### Exercise aim
Copy out the entries word for word, starting with the line that contains "The height and" and going through the end of the entries.

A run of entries
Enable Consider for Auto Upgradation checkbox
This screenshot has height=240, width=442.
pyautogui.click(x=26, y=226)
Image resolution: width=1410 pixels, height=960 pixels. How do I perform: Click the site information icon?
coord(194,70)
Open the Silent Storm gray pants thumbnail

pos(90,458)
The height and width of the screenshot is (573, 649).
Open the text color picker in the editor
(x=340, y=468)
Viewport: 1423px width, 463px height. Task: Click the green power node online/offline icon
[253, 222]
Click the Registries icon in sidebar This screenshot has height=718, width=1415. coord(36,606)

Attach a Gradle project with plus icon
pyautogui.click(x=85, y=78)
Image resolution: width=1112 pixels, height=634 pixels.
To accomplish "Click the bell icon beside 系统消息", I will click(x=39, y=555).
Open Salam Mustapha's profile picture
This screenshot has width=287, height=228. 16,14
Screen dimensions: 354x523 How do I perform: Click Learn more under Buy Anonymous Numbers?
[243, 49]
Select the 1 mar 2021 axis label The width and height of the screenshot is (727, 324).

### Exercise response
The height and width of the screenshot is (573, 649).
Open the text color picker in the editor
(x=340, y=468)
Viewport: 1423px width, 463px height. Task: Click the green power node online/offline icon
[253, 222]
Click the Registries icon in sidebar This screenshot has height=718, width=1415. coord(36,606)

Attach a Gradle project with plus icon
pyautogui.click(x=85, y=78)
Image resolution: width=1112 pixels, height=634 pixels.
To accomplish "Click the bell icon beside 系统消息", I will click(x=39, y=555).
Open Salam Mustapha's profile picture
This screenshot has width=287, height=228. 16,14
Screen dimensions: 354x523 How do I perform: Click Learn more under Buy Anonymous Numbers?
[243, 49]
Select the 1 mar 2021 axis label The width and height of the screenshot is (727, 324).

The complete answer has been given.